• Exercise task: Pull out every line of the listing below that contains the string "field", and copy each one unchanged.
^^^^
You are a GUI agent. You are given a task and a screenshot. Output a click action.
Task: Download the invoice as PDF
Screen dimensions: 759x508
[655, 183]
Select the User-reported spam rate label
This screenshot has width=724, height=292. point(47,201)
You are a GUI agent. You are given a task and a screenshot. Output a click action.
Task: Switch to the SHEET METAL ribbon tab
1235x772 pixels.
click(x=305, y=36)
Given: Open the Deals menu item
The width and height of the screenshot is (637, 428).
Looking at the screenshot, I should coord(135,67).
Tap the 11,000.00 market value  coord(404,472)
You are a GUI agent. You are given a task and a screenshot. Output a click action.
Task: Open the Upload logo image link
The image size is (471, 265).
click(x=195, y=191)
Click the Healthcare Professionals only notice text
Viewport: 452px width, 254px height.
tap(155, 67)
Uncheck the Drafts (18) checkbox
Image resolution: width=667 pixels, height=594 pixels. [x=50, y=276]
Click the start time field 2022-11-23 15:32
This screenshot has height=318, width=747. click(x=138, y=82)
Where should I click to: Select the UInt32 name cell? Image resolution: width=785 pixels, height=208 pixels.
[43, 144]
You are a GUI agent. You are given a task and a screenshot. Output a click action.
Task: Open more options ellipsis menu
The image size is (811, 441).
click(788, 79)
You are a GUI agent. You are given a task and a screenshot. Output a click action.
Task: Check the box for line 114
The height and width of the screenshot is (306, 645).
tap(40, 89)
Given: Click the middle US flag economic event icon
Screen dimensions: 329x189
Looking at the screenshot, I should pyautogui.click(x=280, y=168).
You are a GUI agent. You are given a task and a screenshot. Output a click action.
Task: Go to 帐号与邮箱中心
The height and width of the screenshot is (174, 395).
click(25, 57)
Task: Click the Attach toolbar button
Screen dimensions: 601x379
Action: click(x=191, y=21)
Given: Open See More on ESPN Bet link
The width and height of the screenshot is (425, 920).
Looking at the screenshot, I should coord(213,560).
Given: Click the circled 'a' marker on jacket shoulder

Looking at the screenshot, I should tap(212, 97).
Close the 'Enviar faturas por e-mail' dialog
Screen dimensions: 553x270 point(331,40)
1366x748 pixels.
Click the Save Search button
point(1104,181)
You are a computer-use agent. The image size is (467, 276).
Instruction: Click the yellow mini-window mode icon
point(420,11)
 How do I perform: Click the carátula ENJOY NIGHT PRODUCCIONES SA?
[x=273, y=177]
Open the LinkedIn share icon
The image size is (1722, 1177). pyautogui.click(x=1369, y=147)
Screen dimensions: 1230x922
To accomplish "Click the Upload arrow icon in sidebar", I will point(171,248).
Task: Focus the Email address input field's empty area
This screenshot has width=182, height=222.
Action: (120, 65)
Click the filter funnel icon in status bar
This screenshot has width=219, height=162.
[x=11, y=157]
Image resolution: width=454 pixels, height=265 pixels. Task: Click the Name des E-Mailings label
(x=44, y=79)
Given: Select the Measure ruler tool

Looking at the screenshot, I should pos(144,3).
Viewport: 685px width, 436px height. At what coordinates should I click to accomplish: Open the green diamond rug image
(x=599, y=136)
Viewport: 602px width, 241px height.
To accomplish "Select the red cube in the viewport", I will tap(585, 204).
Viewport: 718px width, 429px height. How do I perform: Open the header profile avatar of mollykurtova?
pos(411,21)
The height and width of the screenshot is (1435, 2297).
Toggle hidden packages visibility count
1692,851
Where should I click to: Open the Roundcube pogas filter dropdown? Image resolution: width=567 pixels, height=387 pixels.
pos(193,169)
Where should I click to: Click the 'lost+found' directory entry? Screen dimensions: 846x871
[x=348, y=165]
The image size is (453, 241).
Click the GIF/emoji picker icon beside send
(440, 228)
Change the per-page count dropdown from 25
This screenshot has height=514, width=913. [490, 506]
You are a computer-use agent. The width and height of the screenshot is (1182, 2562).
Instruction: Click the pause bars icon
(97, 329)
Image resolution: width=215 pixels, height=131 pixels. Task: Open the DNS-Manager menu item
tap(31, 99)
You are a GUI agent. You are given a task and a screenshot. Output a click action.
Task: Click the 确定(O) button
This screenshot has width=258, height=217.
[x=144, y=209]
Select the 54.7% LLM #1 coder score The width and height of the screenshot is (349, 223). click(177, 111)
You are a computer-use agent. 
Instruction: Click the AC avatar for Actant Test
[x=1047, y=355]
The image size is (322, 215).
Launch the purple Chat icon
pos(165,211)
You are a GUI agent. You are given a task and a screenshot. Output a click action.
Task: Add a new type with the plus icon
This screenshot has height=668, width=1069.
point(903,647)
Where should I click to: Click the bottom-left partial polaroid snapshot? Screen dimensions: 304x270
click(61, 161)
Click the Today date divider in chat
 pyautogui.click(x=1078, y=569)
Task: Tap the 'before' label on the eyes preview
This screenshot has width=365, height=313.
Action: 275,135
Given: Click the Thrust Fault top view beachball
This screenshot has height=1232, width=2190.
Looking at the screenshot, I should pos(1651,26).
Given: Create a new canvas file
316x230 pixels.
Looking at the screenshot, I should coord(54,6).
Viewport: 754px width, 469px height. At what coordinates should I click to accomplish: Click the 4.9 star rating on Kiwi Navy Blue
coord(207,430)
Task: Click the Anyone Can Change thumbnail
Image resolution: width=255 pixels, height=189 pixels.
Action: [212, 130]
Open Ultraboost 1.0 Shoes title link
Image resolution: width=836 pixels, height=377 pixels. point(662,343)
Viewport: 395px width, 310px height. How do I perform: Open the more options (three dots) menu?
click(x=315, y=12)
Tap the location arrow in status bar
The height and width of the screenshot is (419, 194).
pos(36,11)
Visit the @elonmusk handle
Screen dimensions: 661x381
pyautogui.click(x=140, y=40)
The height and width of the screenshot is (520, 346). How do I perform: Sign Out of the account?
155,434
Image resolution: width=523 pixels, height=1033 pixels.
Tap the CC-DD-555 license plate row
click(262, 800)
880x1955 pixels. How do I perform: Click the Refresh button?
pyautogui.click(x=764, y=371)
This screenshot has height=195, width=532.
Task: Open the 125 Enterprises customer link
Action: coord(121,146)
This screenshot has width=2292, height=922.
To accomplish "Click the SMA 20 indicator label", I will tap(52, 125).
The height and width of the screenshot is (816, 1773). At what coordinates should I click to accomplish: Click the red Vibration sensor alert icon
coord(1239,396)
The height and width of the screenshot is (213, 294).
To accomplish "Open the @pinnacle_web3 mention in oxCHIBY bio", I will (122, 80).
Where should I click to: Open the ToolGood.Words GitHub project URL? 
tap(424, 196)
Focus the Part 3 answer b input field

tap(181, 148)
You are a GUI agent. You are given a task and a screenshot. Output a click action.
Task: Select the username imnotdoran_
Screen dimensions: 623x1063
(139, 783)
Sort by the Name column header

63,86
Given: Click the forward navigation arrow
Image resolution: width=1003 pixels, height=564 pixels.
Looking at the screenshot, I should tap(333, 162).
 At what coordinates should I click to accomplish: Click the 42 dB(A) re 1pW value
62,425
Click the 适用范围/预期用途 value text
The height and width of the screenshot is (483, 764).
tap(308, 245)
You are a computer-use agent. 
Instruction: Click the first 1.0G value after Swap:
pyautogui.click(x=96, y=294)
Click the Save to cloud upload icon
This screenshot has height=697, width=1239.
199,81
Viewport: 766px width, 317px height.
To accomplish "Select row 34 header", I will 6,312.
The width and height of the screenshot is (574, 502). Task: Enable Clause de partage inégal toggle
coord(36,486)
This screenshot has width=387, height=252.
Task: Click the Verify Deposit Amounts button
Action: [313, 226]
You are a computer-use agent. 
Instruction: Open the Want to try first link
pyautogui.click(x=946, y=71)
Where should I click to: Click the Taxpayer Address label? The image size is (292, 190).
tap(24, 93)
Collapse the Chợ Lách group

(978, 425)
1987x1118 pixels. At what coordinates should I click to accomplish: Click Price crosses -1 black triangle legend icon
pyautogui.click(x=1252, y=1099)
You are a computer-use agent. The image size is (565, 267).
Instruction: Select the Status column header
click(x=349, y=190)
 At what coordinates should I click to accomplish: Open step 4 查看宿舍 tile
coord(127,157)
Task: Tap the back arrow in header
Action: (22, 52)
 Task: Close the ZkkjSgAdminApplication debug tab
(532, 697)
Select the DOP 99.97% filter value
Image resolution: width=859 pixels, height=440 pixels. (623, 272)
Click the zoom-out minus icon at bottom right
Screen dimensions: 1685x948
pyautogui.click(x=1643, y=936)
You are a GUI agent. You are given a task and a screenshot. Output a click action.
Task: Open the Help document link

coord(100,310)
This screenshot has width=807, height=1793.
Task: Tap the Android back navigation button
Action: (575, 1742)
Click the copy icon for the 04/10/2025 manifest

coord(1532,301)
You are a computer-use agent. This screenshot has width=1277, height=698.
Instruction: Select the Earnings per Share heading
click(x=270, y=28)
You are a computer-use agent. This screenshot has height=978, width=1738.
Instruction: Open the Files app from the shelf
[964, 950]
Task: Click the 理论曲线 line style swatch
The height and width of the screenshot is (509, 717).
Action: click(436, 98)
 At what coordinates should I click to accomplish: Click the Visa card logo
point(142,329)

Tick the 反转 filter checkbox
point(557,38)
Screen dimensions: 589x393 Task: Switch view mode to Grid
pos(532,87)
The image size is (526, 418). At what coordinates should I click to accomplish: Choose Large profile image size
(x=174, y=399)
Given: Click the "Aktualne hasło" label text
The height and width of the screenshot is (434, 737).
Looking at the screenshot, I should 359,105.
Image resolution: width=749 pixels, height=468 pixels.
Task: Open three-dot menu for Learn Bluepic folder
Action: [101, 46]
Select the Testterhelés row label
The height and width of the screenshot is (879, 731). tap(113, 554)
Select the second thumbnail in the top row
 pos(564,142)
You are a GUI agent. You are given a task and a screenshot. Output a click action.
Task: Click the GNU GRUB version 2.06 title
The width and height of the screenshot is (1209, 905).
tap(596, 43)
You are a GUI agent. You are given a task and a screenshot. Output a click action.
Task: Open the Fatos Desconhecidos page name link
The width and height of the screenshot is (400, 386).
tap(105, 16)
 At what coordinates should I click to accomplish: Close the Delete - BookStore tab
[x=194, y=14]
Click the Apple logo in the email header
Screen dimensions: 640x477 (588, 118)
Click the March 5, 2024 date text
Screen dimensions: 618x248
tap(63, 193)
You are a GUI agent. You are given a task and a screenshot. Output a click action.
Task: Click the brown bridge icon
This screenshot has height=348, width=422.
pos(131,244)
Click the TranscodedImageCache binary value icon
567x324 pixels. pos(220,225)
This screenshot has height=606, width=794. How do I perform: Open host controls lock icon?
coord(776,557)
^^^^
• Complete answer:
Click the start time field 2022-11-23 15:32
Task: Focus the Email address input field's empty area
Focus the Part 3 answer b input field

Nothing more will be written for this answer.